Geoff Burling wrote:
I've been trying to determine for myself a good rule of thumb to answer this very question: when is something too trivial for inclusion in Wikipedia?
I think this question should be broken down into some subquestions before you can get a valid answer...
1. When is something too trivial for me to work on it?
2. When is something so trivial that I would frown on others working on it?
3. When is something so trivial that I think it should actually be deleted?
I recommend that people take a very strict view of #1, a more lenient view of #2, and really really relax a lot about #3. For #3 the least controversial rule is confirmability.
An obvious example for exclusion that I believe all of us can agree on are the occasional articles that pop up about average people & promptly get deleted.
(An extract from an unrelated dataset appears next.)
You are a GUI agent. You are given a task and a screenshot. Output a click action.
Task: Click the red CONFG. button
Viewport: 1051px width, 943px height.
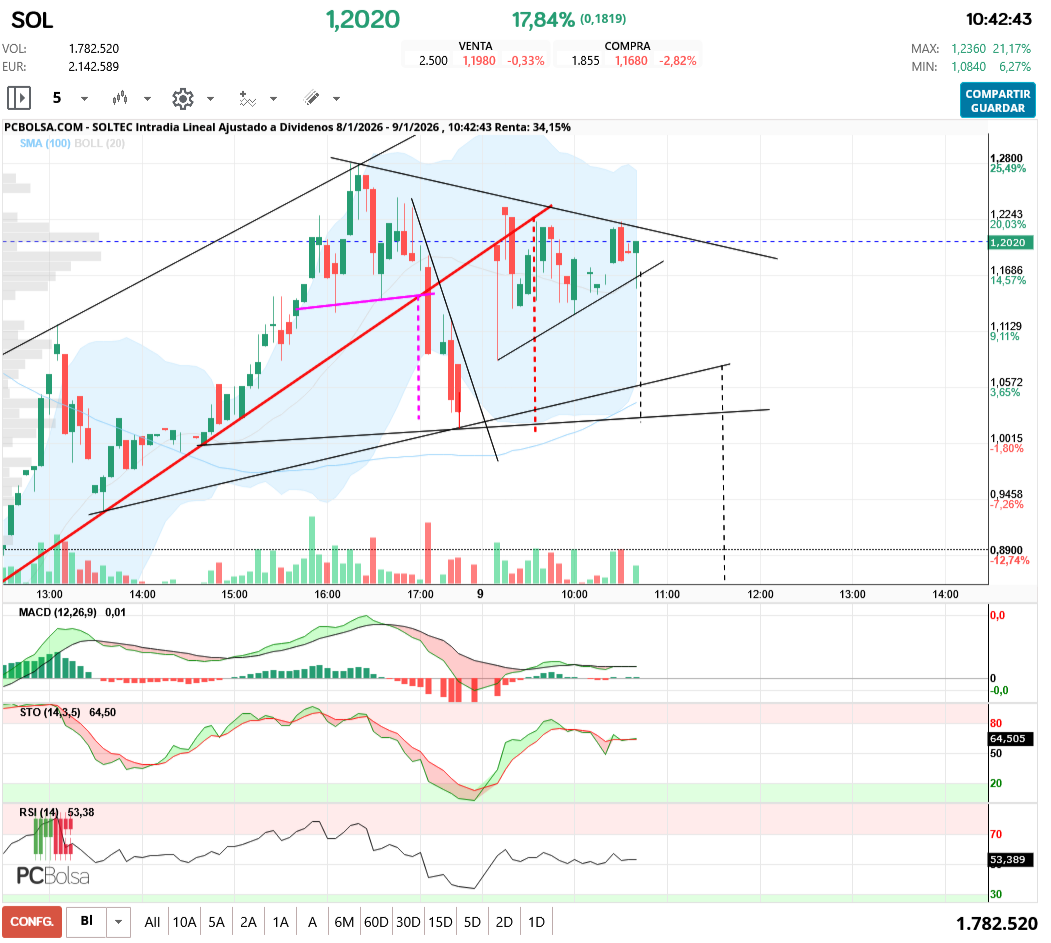pyautogui.click(x=32, y=921)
These are generally full of non-confirmable information, right?
Likewise, there are thousands of individuals mentioned in historical records only once, & of whom nothing more can be known or guessed.
But even _that_ is worthy of a mention, or could be, if someone wants to bother. Suppose, for example, a name is mentioned only once, in passing, in the Bible. (All those 'begats'!) Nothing, let us suppose, is known beyond that.
Even so, that name is likely to appear somewhere in literature or what-not. Or perhaps someone will come across that name _in the Bible_ and wonder "hmm, I wonder what else is known about that person". Then, wikipedia can tell them "This name appears in the Bible. That's all anyone knows." Good information!
The point I am trying to make is this: we should keep in mind that Wikipedia, because it is an encyclopedia, is a reference work. People will want to consult it to answer questions about people, events or facts. This leads to the critereon that before adding an article, one should consider whether it would be of interest beyond a clearly limited audience.
Does it lead to that? I don't think so. *Other* considerations might lead to that answer, but the fact that Wikipedia, because it is an encyclopedia, is a reference work, implies for me a criterion of "well, someone somewhere might be looking for that, so why bother deleting it?"
Now, let me be the first to also say that I think that there *can be* answers to that question! One answer is namespace pollution. I would be very opposed to turning "Thomas Jefferson" into a disambiguation page like this:
"Thomas Jefferson is the name of at least two people:
[[Thomas Jefferson (president)]] - 3rd President of the United States
[[Thomas Jefferson (plumber)]] - plumber in Des Moines, Iowa from 1943-1947, subsequent whereabouts or activities unknown"
But I really think that the confirmability rule helps with almost all cases like that.